EXTRACT TO READ:
------------------------------------------------------------

Let’s deploy something with BOSH!

Prereqs:

  • Copy the URLs for the Concourse and Garden runC BOSH releases from here
  • Copy the URL for the latest Ubuntu Trusty stemcell for vSphere from here
  1. Upload Stemcell.  You’ll see it create a VM with a name beginning with “sc” in vSphere
    bosh -e bosh-1 upload-stemcell <URL to stemcell>
  2. Upload Garden runC release to BOSH
    bosh -e bosh-1 upload-release <URL to garden-runc tgz>
  3. Upload Concourse release to BOSH
    bosh -e bosh-1 upload-release <URL to concourse tgz>
  4. A BOSH deployment must have a stemcell, a release and a manifest.  You can get a concourse manifest from here, or start with the one I’m using.  You’ll notice that a lot of the values here must match those in our cloud-config.  Save the concourse manifest as ~/concourse.yml
    ---
    name: concourse
    
    releases:
    - name: concourse
      version: latest
    - name: garden-runc
      version: latest
    
    stemcells:
    - alias: trusty
      os: ubuntu-trusty
      version: latest
    
    instance_groups:
    - name: web
      instances: 1
      # replace with a VM type from your BOSH Director's cloud config
      vm_type: default
      stemcell: trusty
      azs: [z1]
      networks: [{name: default}]
      jobs:
      - name: atc
        release: concourse
        properties:
          # replace with your CI's externally reachable URL, e.g. https://ci.foo.com
          external_url: http://concourse.mydomain.com
    
          # replace with username/password, or configure GitHub auth
          basic_auth_username: myuser
          basic_auth_password: mypass
    
          postgresql_database: &atc_db atc
      - name: tsa
        release: concourse
        properties: {}
    
    - name: db
      instances: 1
      # replace with a VM type from your BOSH Director's cloud config
      vm_type: large
      stemcell: trusty
      # replace with a disk type from your BOSH Director's cloud config
      persistent_disk_type: default
      azs: [z1]
      networks: [{name: default}]
      jobs:
      - name: postgresql
        release: concourse
        properties:
          databases:
          - name: *atc_db
            # make up a role and password
            role: atc_db
            password: mypass
    
    - name: worker
      instances: 1
      # replace with a VM type from your BOSH Director's cloud config
      vm_type: default
      stemcell: trusty
      azs: [z1]
      networks: [{name: default}]
      jobs:
      - name: groundcrew
        release: concourse
        properties: {}
      - name: baggageclaim
        release: concourse
        properties: {}
      - name: garden
        release: garden-runc
        properties:
          garden:
            listen_network: tcp
            listen_address: 0.0.0.0:7777
    
    update:
      canaries: 1
      max_in_flight: 1
      serial: false
      canary_watch_time: 1000-60000
      update_watch_time: 1000-60000

    A couple of notes:

    • The Worker instance will need plenty of space, especially if you’re planning to use PCF Pipeline Automation, as it’ll have to download the massive binaries from PivNet. You’ll want to make sure that you have a sufficiently large vm type defined in your cloud config and assigned as worker in the Concourse manifest
  5. Now, we have everything we need to deploy concourse.  Notice that we’re using BOSH v2 and the deployment syntax is a little different than in BOSH v1.  This command will create a handful of VMs, compile a bunch of packages and push them to the VMs.  You’ll a couple extra IPs for the compilation VMs – these will go away after the deployment is complete.

------------------------------------------------------------

PROVIDED MATERIAL:
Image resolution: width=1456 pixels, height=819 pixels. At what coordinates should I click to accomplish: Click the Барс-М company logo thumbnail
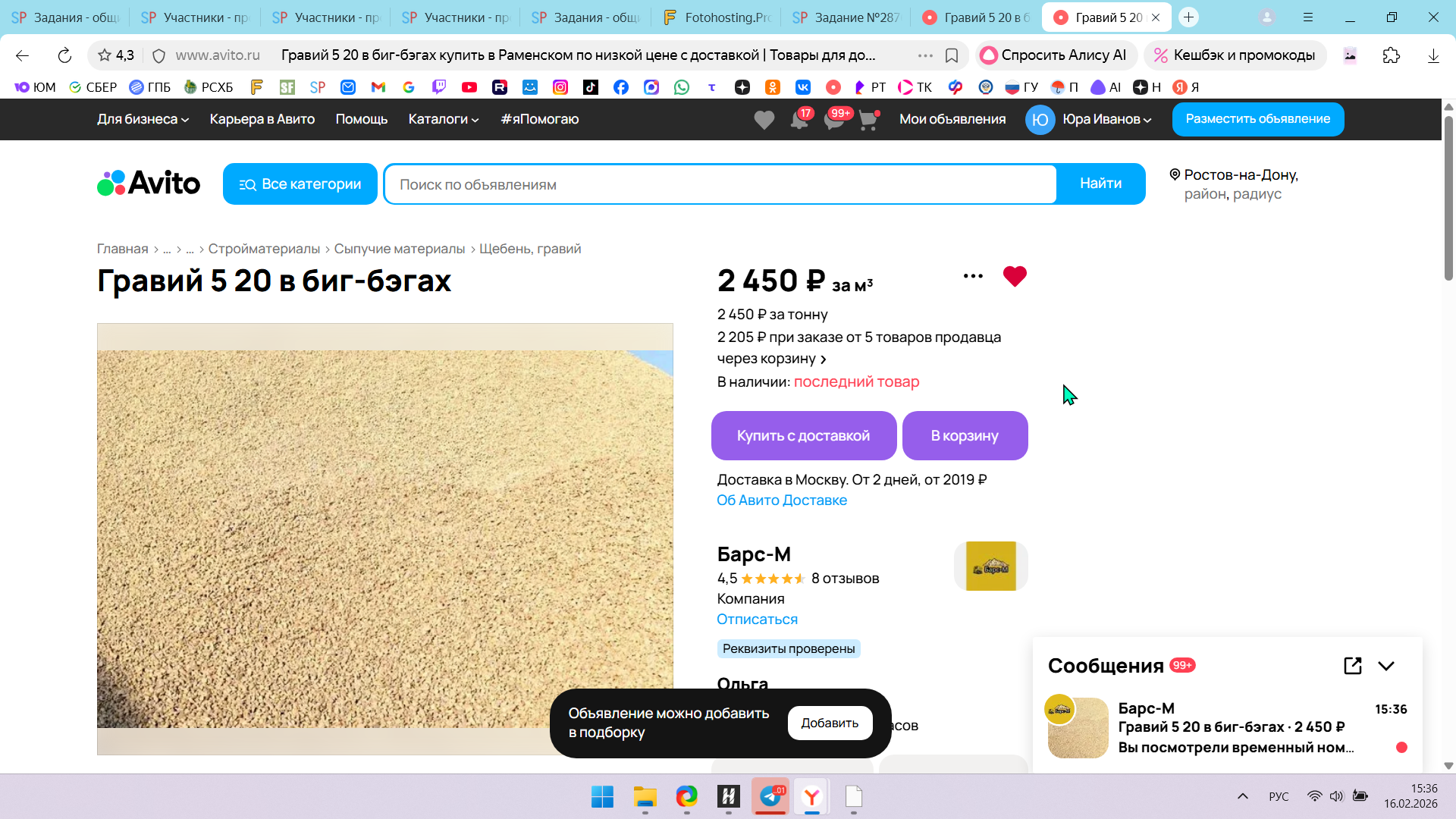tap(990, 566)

------------------------------------------------------------

EXERCISE INSTRUCTIONS:
**A.** Translate this sentence from the BOSH deployment tutorial into Spanish: "A BOSH deployment must have a stemcell, a release and a manifest."
**B.** Extend the BOSH deployment tutorial on Concourse, picking up after its last sentence.
The lines that come after the BOSH deployment tutorial are separate material and have no connection to it.

RESPONSES FOR EACH TASK:
**A.** Un despliegue de BOSH debe tener una stemcell, un release y un manifiesto.

**B.**
    bosh -e bosh-1 -d concourse deploy ./concourse.yml
  6. Odds are that you’ll have to make adjustments to the cloud-config and deployment manifest.  If so, you can easily apply updates to the cloud-config with the bosh update-cloud-config command.
  7. If the deployment is completely hosed up and you need to remove it, you can do so with
    bosh -e bosh-1 -d concourse stop &&  bosh -e bosh-1 -d concourse deld

Try it out

  1. Get the IP address of the web instance by running
    bosh -e bosh-1 vms

    From the results, identify the IP address of the web instance:

  2. Point your browser to http://<IP of web instance>:8080
  3. Click Login, Select “main” team and login with the username and password (myuser and mypass in the example) you used in the manifest

References:

 

Getting started with BOSH Backup and Restore – Pt.1 Backup

06/26/2017 Comments off

Starting with a working PCF 1.11 deployment, a random linux VM and the BOSH Backup and Restore bits, let’s try it out!

Background

  • We’ll perform two types of backup jobs using BBR; one against the BOSH director and one against the Elastic Runtime deployment. The command and parameters are different between the jobs.
  • BBR stores the backup data in subfolders where the executable is run
  • Tiles other than Elastic Runtime (CF) may be backed up with BBR later, but as of late June 2017, they do not have the BBR scripts in place.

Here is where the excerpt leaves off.